Your objective:
Output the lines of the listing below, from the line with "Where should I" up to and including the last line of the listing, leaving out the pictures.

* begin *

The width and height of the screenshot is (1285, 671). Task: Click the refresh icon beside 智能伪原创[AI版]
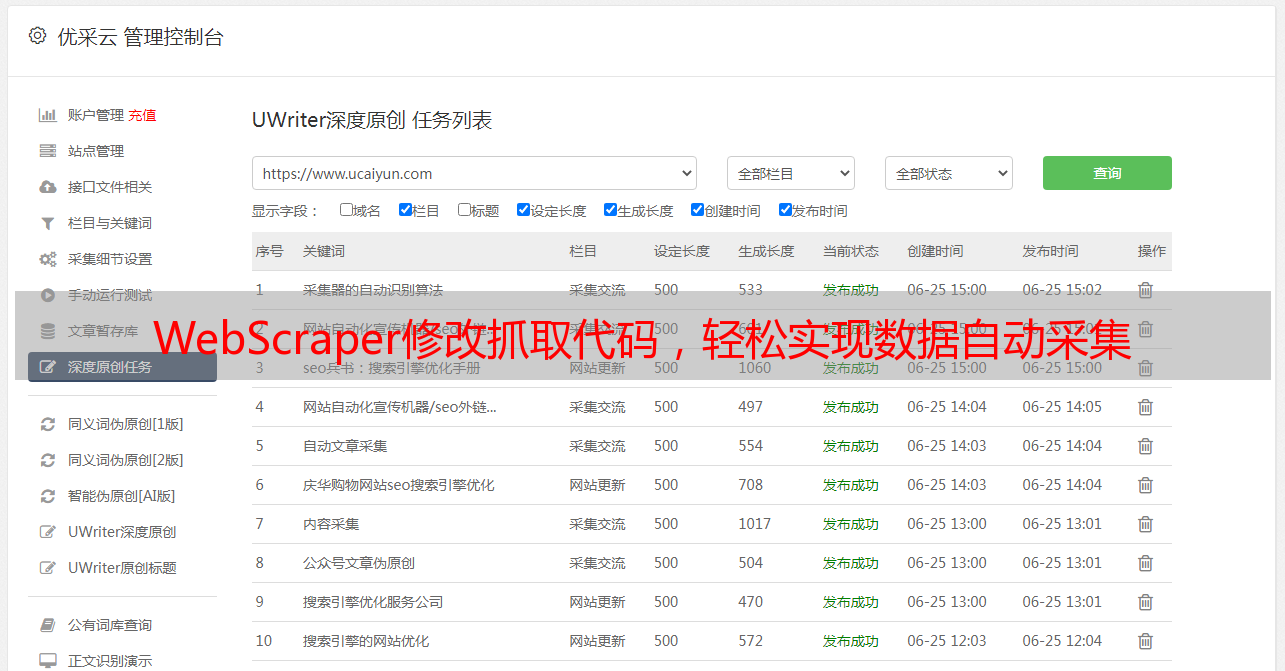[47, 496]
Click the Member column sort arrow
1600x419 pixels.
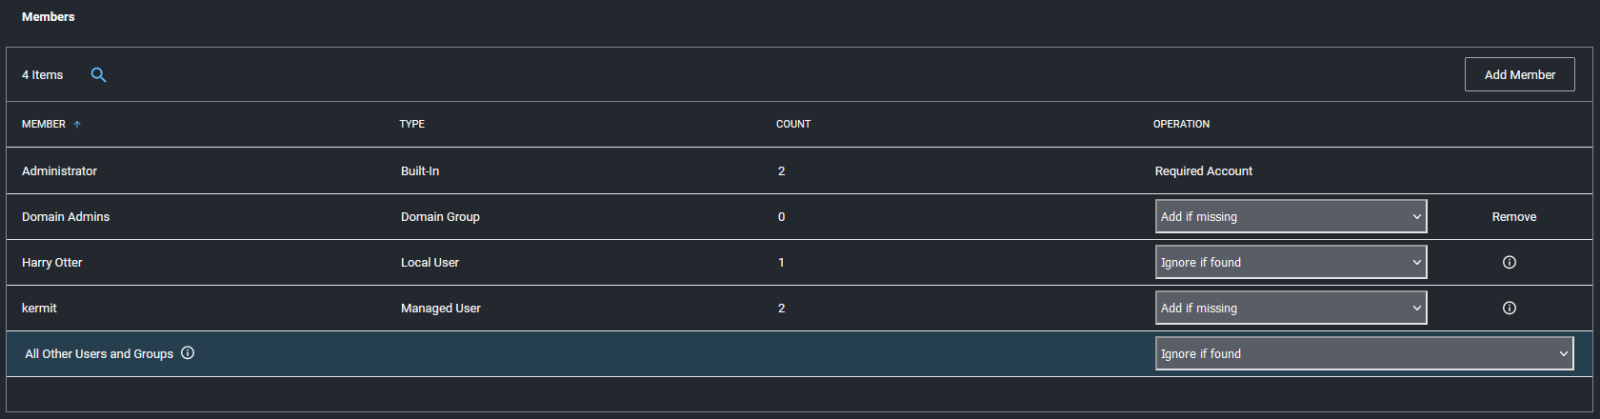click(77, 124)
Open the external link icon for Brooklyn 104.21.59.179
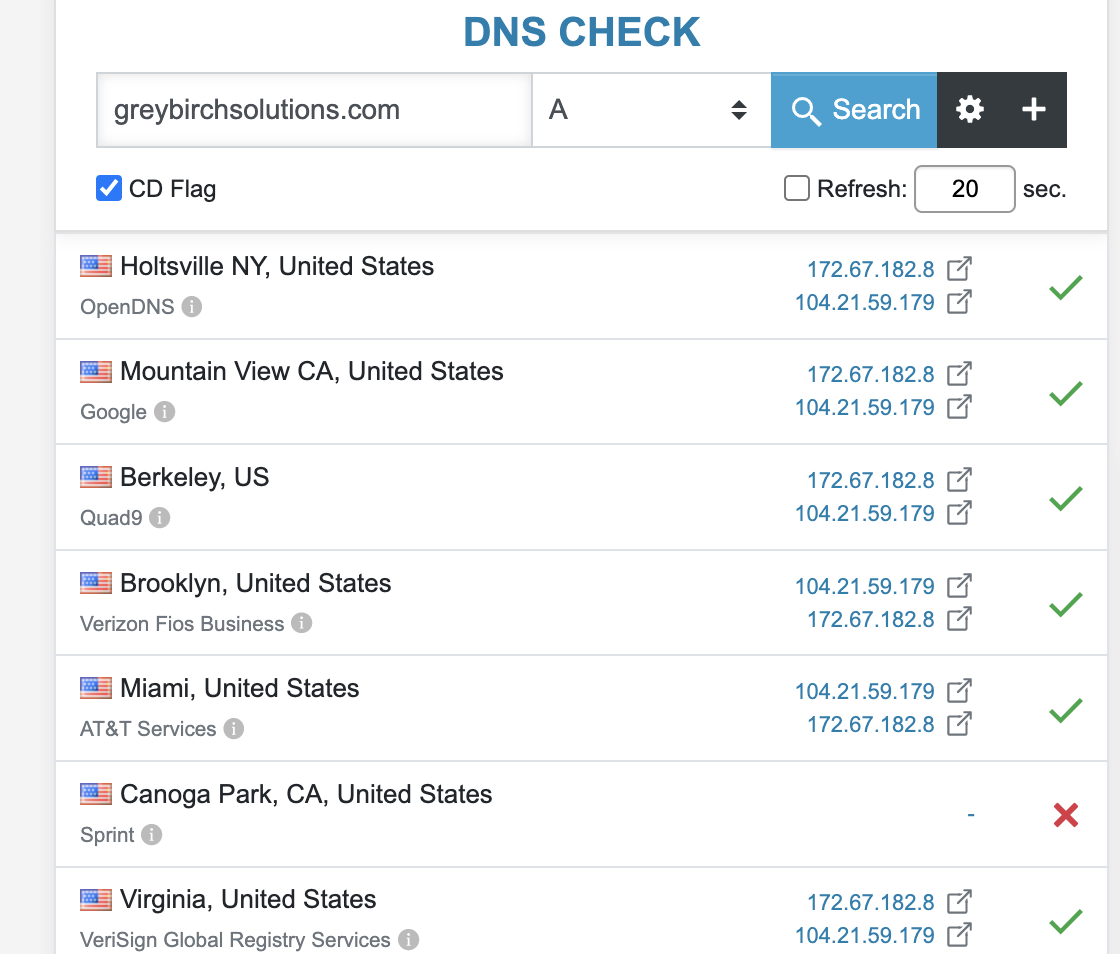The height and width of the screenshot is (954, 1120). point(959,585)
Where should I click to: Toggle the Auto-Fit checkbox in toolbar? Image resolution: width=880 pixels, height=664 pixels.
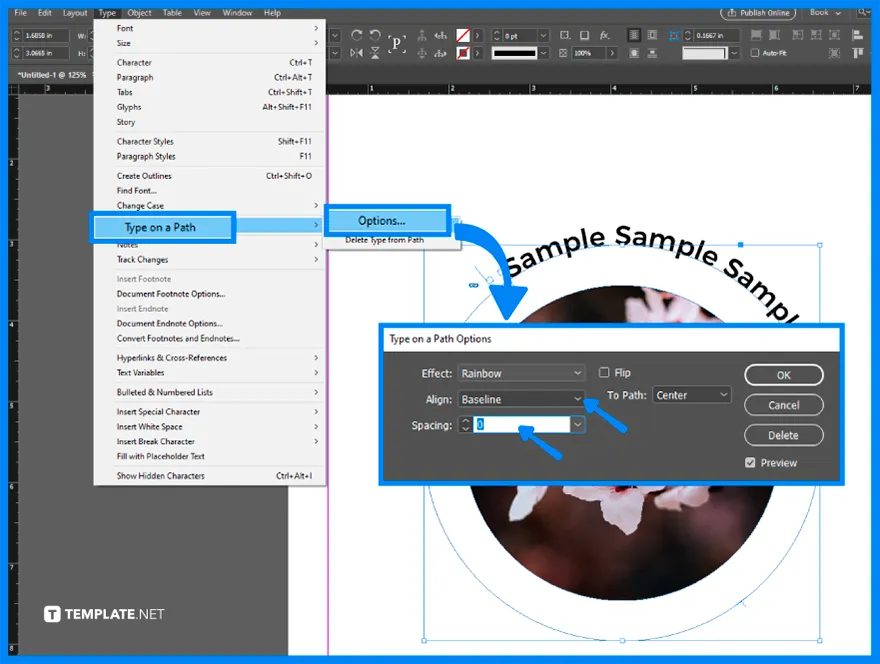[755, 52]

* end *

Completed exercise:
Where should I click to: Toggle the Auto-Fit checkbox in toolbar? Image resolution: width=880 pixels, height=664 pixels.
[755, 52]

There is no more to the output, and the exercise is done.